Analysten zeigten sich über den niedrigen Preis schwer enttäuscht. „Per saldo hat sich unsere positive Erwartung hinsichtlich eines Börsengangs der Speichersparte nur sehr eingeschränkt bestätigt“, hieß es bei der Landesbank Rheinland-Pfalz.

Infineon-Chef Wolfgang Ziebart hätte die Millionen aus dem Börsengang gut gebrauchen können, denn das Unternehmen schrieb auch im vergangenen Quartal – wie so oft in den letzten Jahren – rote Zahlen. Gleichzeitig muss Infineon aber konstant in Forschung und Entwicklung sowie in Fabriken investieren, um im Wettbewerb mitzuhalten.

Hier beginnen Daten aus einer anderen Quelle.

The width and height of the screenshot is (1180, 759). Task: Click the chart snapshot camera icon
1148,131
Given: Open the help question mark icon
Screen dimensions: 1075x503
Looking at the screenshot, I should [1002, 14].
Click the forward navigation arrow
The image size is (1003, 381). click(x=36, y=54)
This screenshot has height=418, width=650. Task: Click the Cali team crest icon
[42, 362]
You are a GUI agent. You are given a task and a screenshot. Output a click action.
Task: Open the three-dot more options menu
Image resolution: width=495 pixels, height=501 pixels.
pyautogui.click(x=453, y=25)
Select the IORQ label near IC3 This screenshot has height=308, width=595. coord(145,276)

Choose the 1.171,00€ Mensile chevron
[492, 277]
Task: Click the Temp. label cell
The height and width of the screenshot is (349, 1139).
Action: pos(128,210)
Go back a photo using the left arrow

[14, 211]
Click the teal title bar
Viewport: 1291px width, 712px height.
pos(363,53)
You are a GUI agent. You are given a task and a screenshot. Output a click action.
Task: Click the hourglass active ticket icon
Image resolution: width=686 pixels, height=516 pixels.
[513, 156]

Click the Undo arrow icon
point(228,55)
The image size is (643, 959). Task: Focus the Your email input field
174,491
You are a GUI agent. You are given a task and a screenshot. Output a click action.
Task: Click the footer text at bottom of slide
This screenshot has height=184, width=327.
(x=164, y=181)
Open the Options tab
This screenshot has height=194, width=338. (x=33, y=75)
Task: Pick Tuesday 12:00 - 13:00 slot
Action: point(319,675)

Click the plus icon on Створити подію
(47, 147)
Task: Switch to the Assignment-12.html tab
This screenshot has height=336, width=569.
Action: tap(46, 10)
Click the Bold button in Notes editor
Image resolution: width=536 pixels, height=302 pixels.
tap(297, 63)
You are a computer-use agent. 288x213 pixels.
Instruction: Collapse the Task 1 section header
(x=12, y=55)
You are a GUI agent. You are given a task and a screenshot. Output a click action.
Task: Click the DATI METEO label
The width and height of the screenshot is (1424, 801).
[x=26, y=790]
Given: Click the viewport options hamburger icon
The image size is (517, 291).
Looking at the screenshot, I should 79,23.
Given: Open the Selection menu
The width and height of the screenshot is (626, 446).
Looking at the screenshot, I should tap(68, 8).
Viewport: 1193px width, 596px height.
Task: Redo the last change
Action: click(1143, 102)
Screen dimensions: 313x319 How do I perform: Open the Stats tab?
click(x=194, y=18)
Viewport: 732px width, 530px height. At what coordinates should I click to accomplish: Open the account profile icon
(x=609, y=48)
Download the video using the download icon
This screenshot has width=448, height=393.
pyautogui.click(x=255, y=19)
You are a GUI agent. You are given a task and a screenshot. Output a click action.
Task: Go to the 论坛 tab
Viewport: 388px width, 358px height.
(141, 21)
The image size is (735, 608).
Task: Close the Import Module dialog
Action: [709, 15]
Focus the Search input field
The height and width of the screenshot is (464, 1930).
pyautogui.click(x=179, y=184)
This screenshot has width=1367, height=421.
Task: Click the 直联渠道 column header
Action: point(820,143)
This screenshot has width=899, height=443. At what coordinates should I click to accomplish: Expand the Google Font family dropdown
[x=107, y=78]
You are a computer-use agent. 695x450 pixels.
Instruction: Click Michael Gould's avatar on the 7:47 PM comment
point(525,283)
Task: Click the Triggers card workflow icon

In New York bestritt Ziebart, dass das fehlende Geld aus der Emission Auswirkungen auf das Geschäft des größten europäischen Chipherstellers haben werde: „Wir haben derzeit keinen Finanzbedarf.“ Er beharrte darauf, dass er alle seine Pläne umsetzen könne. Ziel des Börsengangs sei es nicht gewesen, möglichst viel zu verdienen. Vielmehr gehe es um die strategische Ausrichtung. Der ehemalige Conti-Manager verspricht, dass sich Infineon und Qimonda getrennt besser entwickeln als gemeinsam.